== Segment start ==

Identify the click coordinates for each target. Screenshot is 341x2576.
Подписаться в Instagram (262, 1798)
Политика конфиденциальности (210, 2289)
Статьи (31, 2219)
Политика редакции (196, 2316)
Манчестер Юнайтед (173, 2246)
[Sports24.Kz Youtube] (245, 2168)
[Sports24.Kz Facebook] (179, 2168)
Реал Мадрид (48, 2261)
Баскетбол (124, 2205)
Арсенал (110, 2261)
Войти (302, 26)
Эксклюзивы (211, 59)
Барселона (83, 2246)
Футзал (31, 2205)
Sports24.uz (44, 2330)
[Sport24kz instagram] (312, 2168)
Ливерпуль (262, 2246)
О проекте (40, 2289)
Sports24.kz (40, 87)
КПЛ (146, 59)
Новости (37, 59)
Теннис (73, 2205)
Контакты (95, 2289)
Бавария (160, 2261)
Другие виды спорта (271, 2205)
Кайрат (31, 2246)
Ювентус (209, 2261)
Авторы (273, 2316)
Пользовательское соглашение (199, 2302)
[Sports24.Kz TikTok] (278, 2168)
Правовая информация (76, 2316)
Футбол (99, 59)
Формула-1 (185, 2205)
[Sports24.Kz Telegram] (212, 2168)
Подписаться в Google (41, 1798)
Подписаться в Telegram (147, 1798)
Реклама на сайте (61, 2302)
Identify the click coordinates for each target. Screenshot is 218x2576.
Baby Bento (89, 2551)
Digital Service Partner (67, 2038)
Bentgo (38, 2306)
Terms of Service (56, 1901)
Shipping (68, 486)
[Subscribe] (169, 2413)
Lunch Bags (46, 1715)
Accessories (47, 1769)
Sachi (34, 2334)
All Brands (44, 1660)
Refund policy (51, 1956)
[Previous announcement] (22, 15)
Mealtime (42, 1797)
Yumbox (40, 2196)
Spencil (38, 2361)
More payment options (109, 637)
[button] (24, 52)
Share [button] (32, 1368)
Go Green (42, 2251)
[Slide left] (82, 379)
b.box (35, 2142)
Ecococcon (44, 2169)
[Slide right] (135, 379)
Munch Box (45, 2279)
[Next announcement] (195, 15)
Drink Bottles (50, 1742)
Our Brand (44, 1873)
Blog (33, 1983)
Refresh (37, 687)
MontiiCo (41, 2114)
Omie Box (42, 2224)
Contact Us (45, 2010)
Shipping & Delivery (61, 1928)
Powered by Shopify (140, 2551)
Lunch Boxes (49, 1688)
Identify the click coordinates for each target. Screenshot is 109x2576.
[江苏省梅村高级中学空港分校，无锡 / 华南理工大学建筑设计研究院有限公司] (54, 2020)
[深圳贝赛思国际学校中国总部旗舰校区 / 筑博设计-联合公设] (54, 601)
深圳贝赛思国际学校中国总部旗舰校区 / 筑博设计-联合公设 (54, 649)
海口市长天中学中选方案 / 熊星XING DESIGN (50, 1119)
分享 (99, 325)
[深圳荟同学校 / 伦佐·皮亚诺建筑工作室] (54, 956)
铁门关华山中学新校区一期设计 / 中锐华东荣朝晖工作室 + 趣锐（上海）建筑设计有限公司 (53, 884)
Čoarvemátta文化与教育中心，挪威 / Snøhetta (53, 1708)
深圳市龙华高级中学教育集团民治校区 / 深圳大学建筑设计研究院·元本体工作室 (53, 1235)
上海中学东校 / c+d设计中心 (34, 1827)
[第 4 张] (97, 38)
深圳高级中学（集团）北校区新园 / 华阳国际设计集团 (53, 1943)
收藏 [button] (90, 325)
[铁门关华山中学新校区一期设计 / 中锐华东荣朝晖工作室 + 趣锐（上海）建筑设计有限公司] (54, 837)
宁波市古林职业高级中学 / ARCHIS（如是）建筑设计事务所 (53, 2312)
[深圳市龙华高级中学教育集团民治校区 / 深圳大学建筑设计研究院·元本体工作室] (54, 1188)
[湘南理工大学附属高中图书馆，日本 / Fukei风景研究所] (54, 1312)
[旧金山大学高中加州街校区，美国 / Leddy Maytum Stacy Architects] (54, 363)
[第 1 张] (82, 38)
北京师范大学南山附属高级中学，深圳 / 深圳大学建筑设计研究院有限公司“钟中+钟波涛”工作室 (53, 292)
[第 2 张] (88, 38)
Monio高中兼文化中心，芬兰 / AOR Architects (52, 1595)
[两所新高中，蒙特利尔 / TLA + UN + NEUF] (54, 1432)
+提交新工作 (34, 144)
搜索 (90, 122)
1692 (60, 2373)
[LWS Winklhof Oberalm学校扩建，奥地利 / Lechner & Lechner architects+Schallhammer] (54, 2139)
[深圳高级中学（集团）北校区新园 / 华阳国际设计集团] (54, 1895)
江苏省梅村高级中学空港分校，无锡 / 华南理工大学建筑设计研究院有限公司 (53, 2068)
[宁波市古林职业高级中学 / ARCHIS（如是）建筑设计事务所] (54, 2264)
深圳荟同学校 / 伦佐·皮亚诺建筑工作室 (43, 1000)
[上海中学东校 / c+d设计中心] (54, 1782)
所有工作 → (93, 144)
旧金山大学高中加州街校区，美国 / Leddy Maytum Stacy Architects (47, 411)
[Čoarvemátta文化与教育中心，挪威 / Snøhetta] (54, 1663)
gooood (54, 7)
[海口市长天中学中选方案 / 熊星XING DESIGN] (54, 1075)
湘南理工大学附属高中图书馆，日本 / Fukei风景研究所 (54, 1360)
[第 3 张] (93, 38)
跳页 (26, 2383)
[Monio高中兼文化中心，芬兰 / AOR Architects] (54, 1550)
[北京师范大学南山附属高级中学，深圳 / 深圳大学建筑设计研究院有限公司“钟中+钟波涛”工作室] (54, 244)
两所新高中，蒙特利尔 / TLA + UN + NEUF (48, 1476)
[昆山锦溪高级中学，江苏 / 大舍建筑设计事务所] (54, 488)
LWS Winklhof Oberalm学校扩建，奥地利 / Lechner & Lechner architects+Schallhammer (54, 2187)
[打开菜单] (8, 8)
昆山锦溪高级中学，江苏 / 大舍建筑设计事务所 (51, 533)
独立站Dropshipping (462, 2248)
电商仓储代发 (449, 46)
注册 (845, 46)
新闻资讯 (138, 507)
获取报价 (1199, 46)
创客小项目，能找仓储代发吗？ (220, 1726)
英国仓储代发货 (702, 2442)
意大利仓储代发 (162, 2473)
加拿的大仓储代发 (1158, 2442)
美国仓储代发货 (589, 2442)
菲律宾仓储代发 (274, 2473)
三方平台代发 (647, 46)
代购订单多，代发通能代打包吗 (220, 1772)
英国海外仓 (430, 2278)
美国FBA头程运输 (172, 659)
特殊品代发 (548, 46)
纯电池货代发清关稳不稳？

== Segment end ==

> **Problem**: Among the records above, extract exactly the lines from the line with "[Sport24kz instagram] (312, 2168)" to the line with "Lunch Bags (46, 1715)", both lines included, and leave out the rest.

> **Response box**:
[Sport24kz instagram] (312, 2168)
Ливерпуль (262, 2246)
О проекте (40, 2289)
Sports24.kz (40, 87)
КПЛ (146, 59)
Новости (37, 59)
Теннис (73, 2205)
Контакты (95, 2289)
Бавария (160, 2261)
Другие виды спорта (271, 2205)
Кайрат (31, 2246)
Ювентус (209, 2261)
Авторы (273, 2316)
Пользовательское соглашение (199, 2302)
[Sports24.Kz TikTok] (278, 2168)
Правовая информация (76, 2316)
Футбол (99, 59)
Формула-1 (185, 2205)
[Sports24.Kz Telegram] (212, 2168)
Подписаться в Google (41, 1798)
Подписаться в Telegram (147, 1798)
Реклама на сайте (61, 2302)
Identify the click coordinates for each target. Screenshot is 218x2576.
Baby Bento (89, 2551)
Digital Service Partner (67, 2038)
Bentgo (38, 2306)
Terms of Service (56, 1901)
Shipping (68, 486)
[Subscribe] (169, 2413)
Lunch Bags (46, 1715)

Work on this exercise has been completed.